#### [The problem]
According to the article on Edward Snowden's asylum in Russia, on what date did Russia grant him temporary asylum?
## Begin Extract to read
Barack Obama, Vladimir Putin, and Edward Snowden (Photo:  telegraph.co.uk)

Barack Obama, Vladimir Putin, and Edward Snowden (Photo: telegraph.co.uk)

On Thursday, Aug. 1, 2013, Russia granted temporary asylum to Edward Snowden, permitting him to leave the transit zone of Sheremetyevo Airport for the first time in nearly six weeks. The Obama administration immediately expressed its disappointment with the Russian decision, and some members of Congress have called for retaliatory measures against Russia. While President Putin’s foreign policy adviser, Yury V. Ushakov, has asserted that the issue was not important enough to derail U.S.-Russian relations. Nevertheless, Obama canceled a presidential summit meeting scheduled for September, and there was talk in Washington of boycotting the Winter Olympics in Sochi.

To be sure, the charges against Snowden are serious. He has released official documents revealing the methods used by the National Security Agency (documents, not mere whisperings to reporters that the authorities could deny, and the actual methods, not a few random details picked up by those methods). This was not like the 1970s disclosure of secret CIA operations unknown even to Congress. The existence of these programs has already been known to the public in broad outline since 2006, and it has been known that Congress revised the laws governing them in 2007 and 2008. It appears so far that the Obama administration (unlike the Bush administration) has operated the programs within the confines of current law. (Granted, people may disagree with the law, and Congress may change it again if it so chooses.) While Snowden presents himself as a whistleblower, his evidence relates to the government’s capabilities, not to any specific abuses of those capabilities or other wrongdoing. He and journalist Glenn Greenwald have made assertions that abuses are occurring, or must have occurred, but they have not proved it or described any specific instance of abuse. At times, their descriptions of the technologies involved and of the documents themselves have been inaccurate.
## End Extract to read
## Begin Provided data
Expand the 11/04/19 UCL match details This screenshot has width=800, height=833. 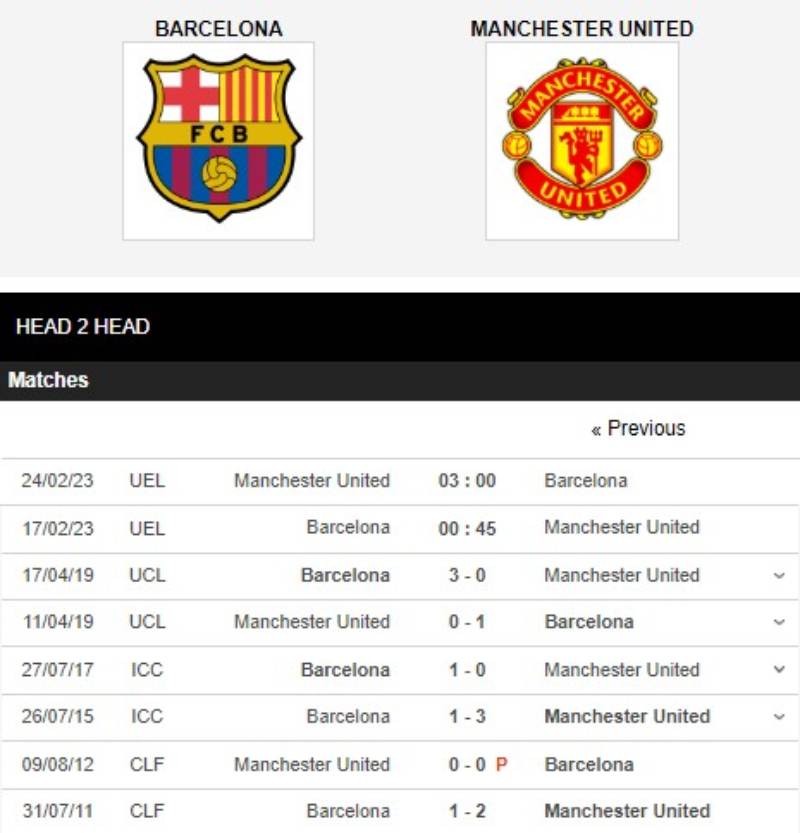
## End Provided data
#### [Output of the task]
Thursday, August 1, 2013.